I offer this as background to explain why last night’s concert left me with strong reverberations of nostalgia. Once again Vardanega prepared a program that involved making chamber music with colleagues. This time those colleagues were violist Gonzalo Martin Rodriguez and cellist Chase Park, the latter having played at Vardanega’s last O1C appearance this past August. Rodriguez played the same Brahms sonata that Primrose had recorded with Kapell; and Park played Rachmaninoff’s Opus 19 (only the first and third movements). Following the intermission all three of them played Brahms’ Opus 114 trio in A minor with Rodriguez again playing music originally written for clarinet. I have no idea whether Vardanega was familiar with the Kapell CD, but it was impossible for me to listen without reflecting on my own personal experiences.

Indeed, the Kurtz recording did much to draw my thinking about Rachmaninoff into a more favorable light. Rachmaninoff himself made it clear that this was not a sonata for cello with piano accompaniment. The piece was a conversation between equals; and it was easy for me to appreciate the extent to which this music was far more than the show-off piano virtuosity that had bombarded so many of my early listening experiences. Park and Vardanega could not have “conversed” better as equals (as they had already done last August); and the lyric qualities of the Andante (third) movement made for the perfect match of a keen command of technical detail with a shared approach to the depth of Rachmaninoff’s expressiveness.

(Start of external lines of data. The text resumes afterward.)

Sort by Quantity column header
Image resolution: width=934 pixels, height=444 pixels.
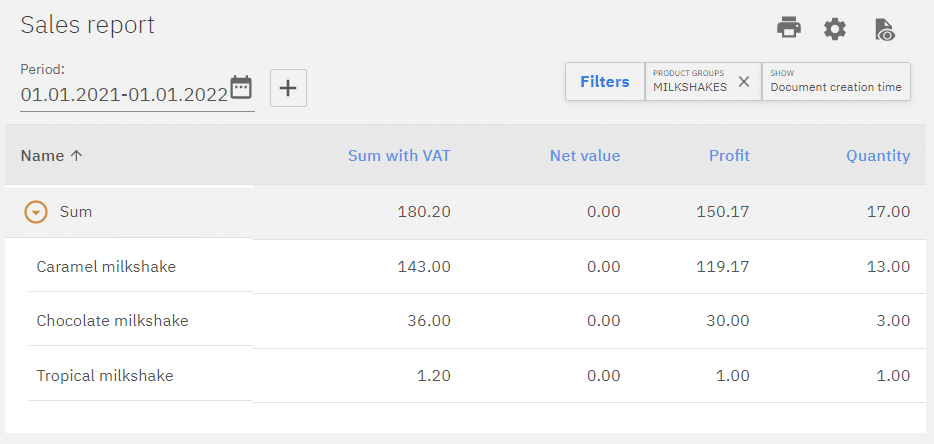(877, 156)
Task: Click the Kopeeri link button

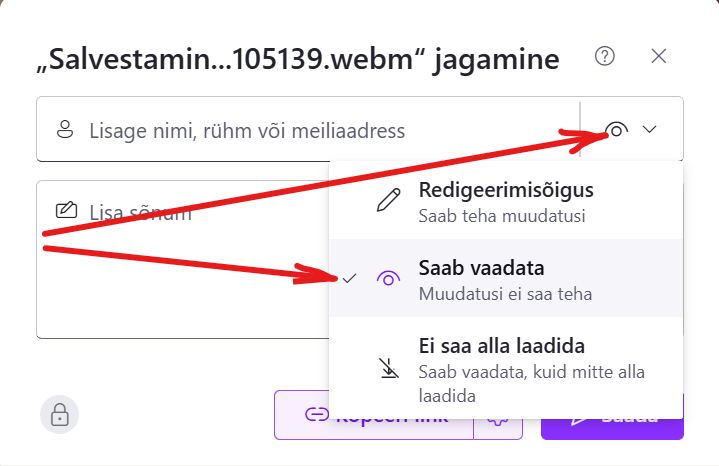Action: click(x=373, y=416)
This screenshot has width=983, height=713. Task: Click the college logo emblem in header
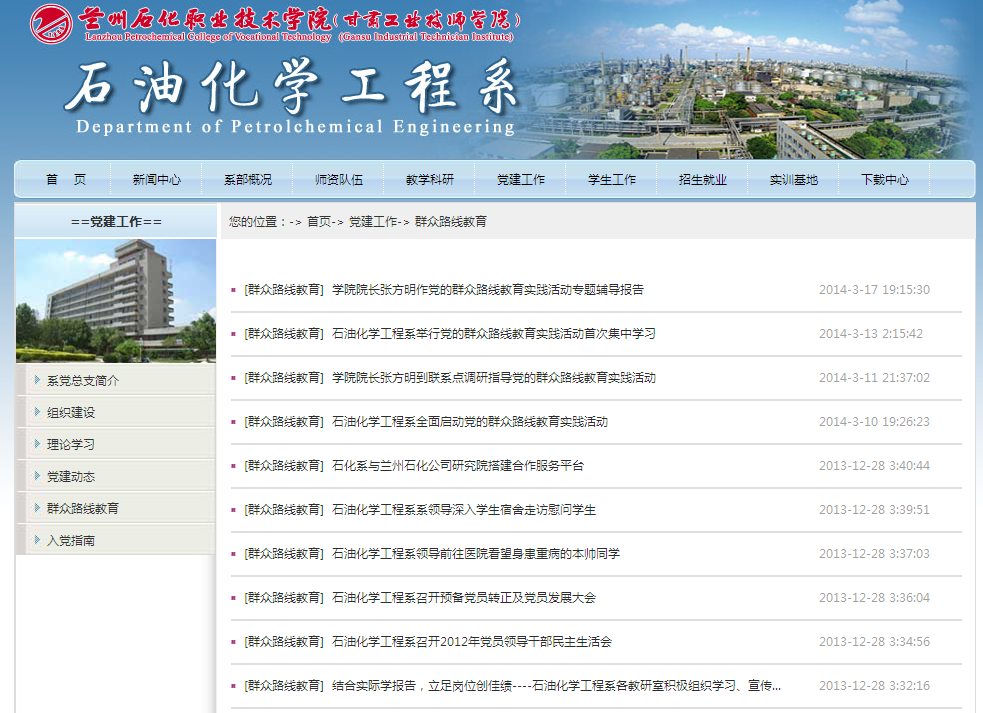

Rodriguez’ sonata performance, which opened the program, was not quite as strong. Part of the problem was that Rodriguez’ dynamics could not always balance with the lid of Vardanega’s piano raised to full-stick height. As I have previously observed, the upper harmonics of a clarinet allow the instrument to penetrate through just about anything, while the viola is a far more subtle instrument. Playing with short-stick height probably would have allowed for better balance, which, in turn, would have given a better account of how Rodriguez and Vardanega had chosen to approach this sonata. Sadly, that account got lost in many of the more aggressive keyboard passages that Brahms had written.

Fortunately, the balance of the full trio after the intermission was much better established, even with the lid at full-stick height. As was the case with the Opus 120 sonata, there was still a sense that the clarinet had been the instrument that Brahms originally had in mind. Nevertheless, Rodriguez seemed more at home with the “phrase structure” of his part than he had been in his sonata performance. This may have been due in part to the richer blend of the two string players, establishing together a “rhetorical stance” that could collectively engage with the piano part. The result was an overall evening experience that may have been a bit weak at the beginning but then just kept getting better all the way through to the final flourishes of the trio performance.